Clinicians should note that ELDVs are not hallucinations, and they are not the result of medications or confusion. These phenomena play an important role. Their content holds great meaning to the patient who nears the end of life. Patients who experience these phenomena are not delirious; they think clearly and are aware of their surroundings. In contrast to patients who are in a state of delirium, ELDVs typically occur in persons who have clear consciousness, heightened acuity, and awareness of their surroundings.

Although the phenomena bring a sense of impending death, they also evoke acceptance and inner peace. These are crucial distinctions, since if a dying patient with ELDVs is considered delirious and is treated as such, the medication may interfere with the comforting experience that ELDVs can bring to the dying process.
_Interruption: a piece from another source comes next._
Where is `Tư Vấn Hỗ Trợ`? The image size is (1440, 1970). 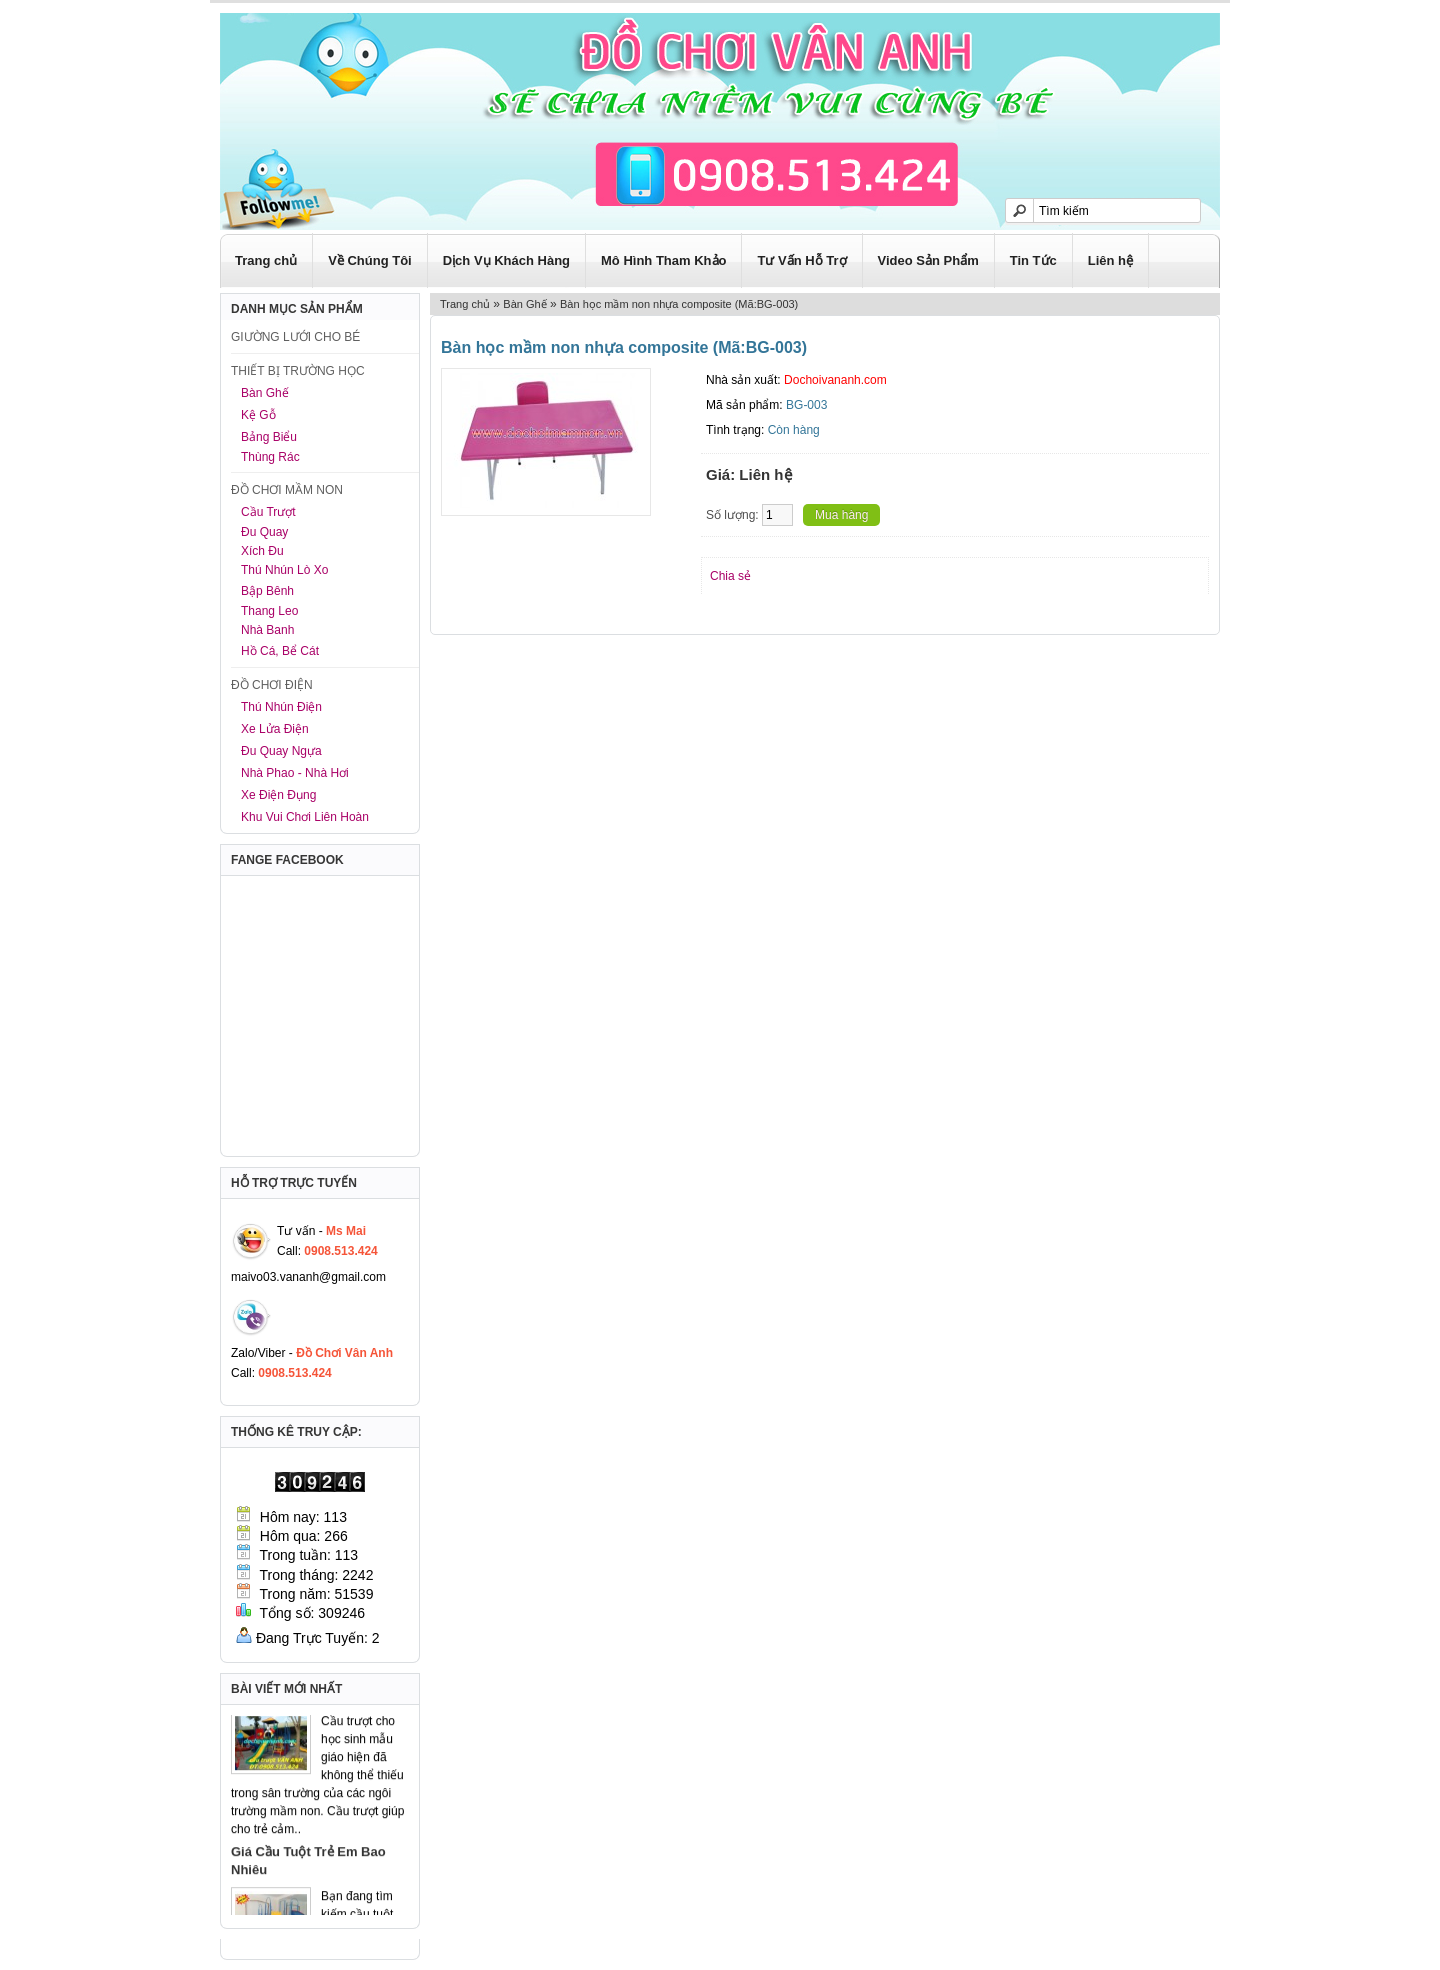 Tư Vấn Hỗ Trợ is located at coordinates (801, 260). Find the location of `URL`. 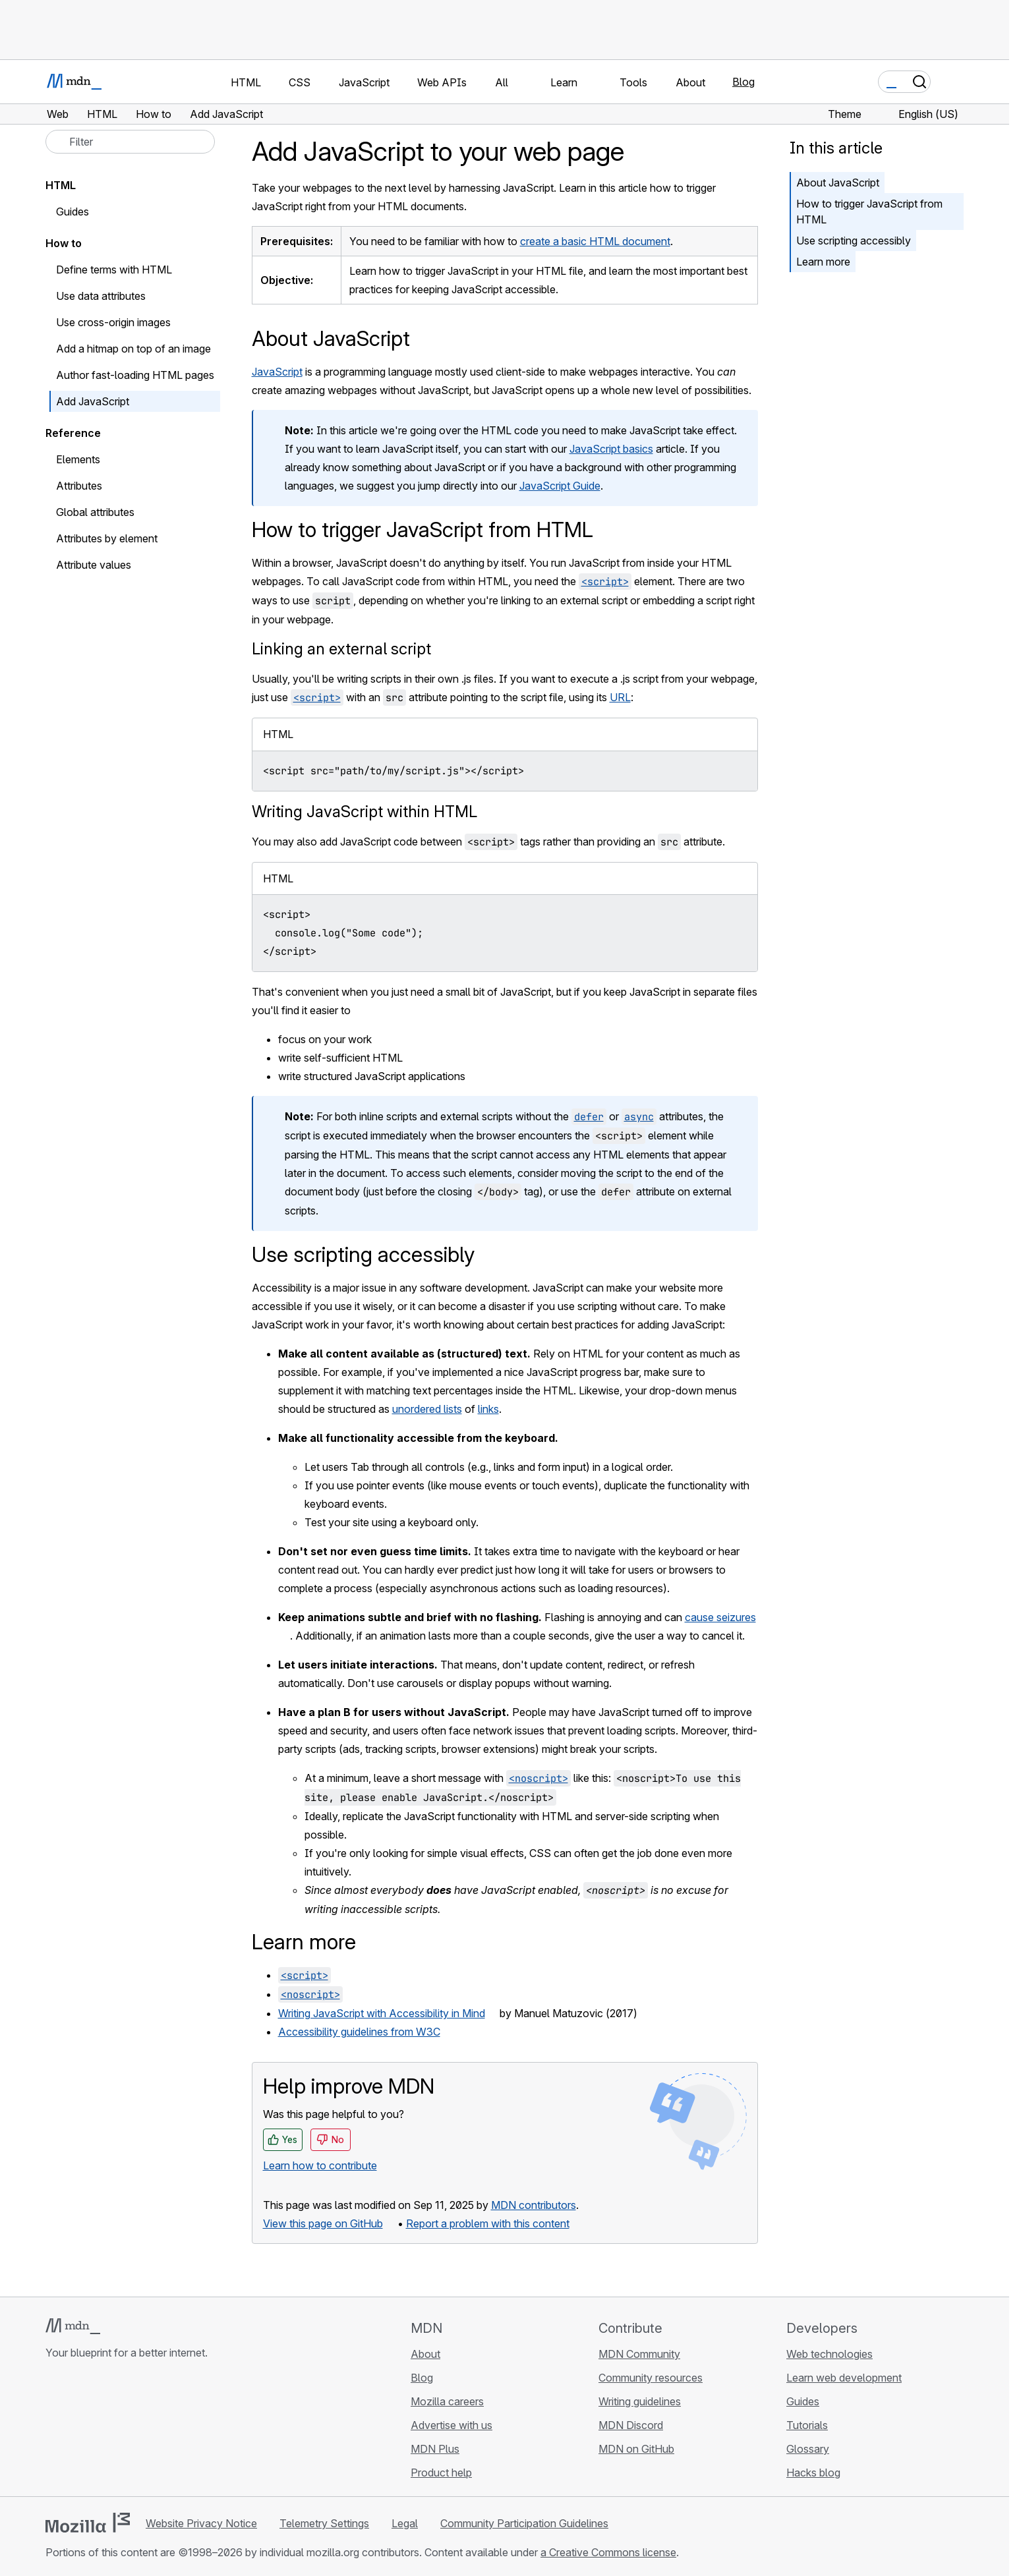

URL is located at coordinates (620, 697).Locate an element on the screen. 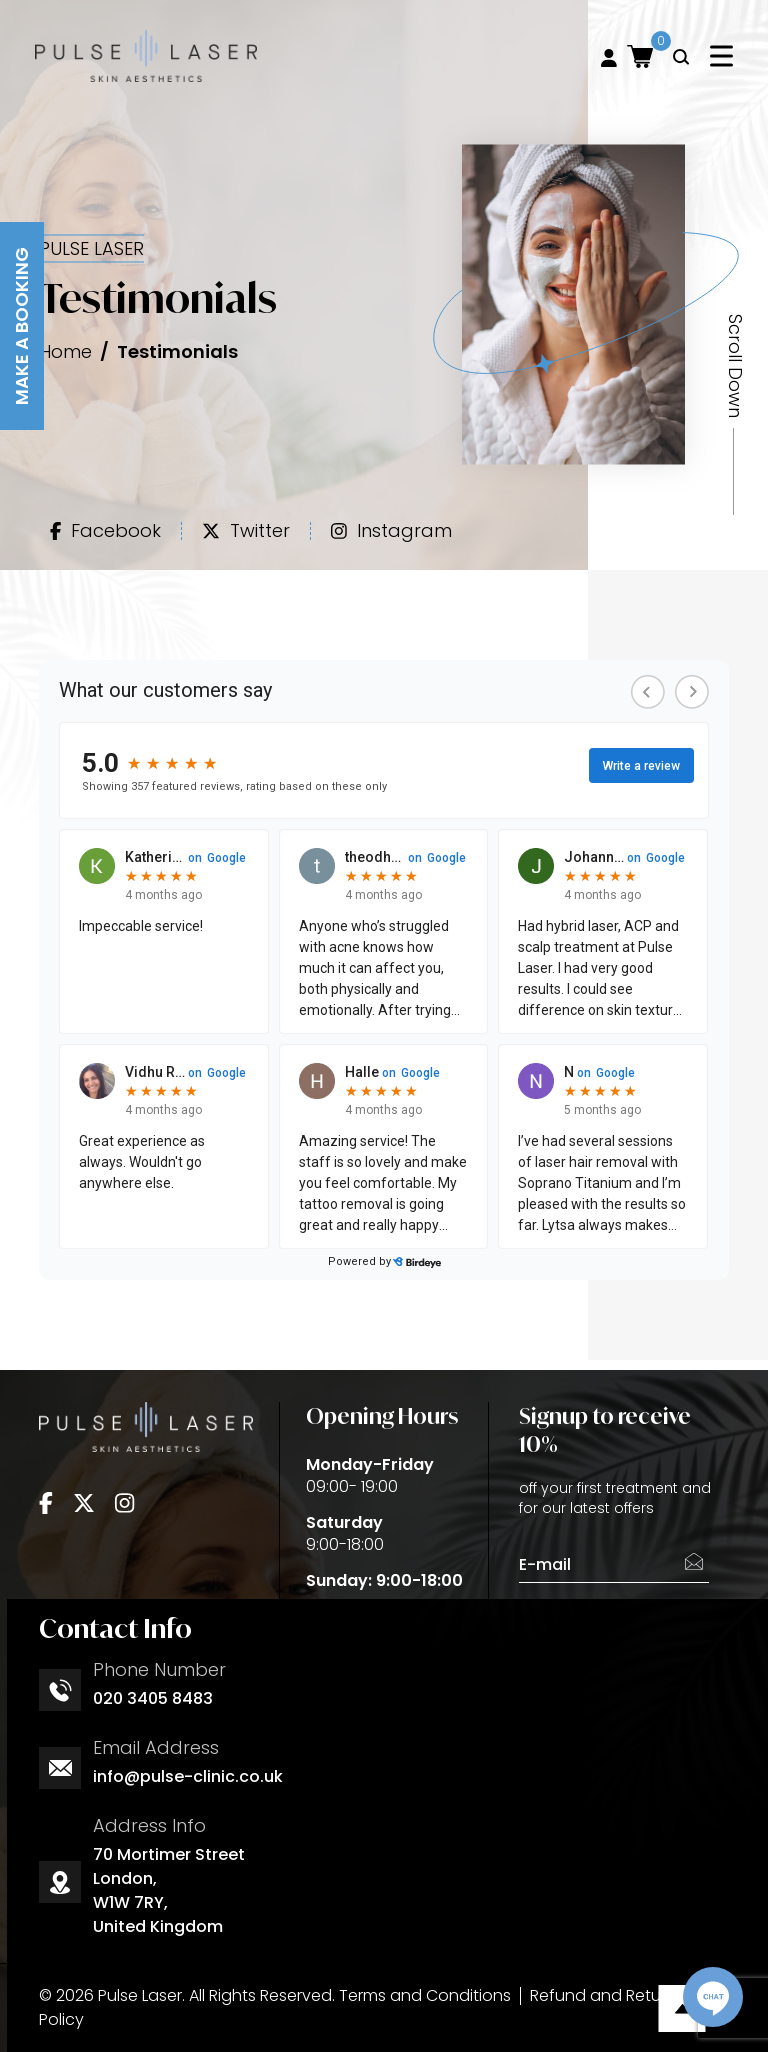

Not being able to derive that comfort at the very end of life could lead to isolation and unnecessary suffering for the dying patient.

Oncology nurses and other clinicians can play an important role in the dying process by not assuming that the patient experiencing ELDVs is delirious and needs more medication.

“The results of this study suggest that a person’s fear of death often diminishes as a direct result of ELDVs, and what arises is a new insight into mortality. The emotional impact is so frequently positive, comforting, and paradoxically life affirming,” the hospice team explains.1 The person is dying physically but emotionally and spiritually, their identity remains present as manifested by dreams/visions.

“In this way, ELDVs do not deny death, but in fact, transcend the dying experience, and present a therapeutic opportunity for clinicians to assist patients and their families in the transition from life to death, thereby providing comfort and closure.”1

REFERENCE

1. Kerr CW, Donnelly JP, Wright ST, et al. End-of-life dreams and visions: a longitudinal study of hospice patients’ experiences. J Palliat Med. 2014;17(3):296-303.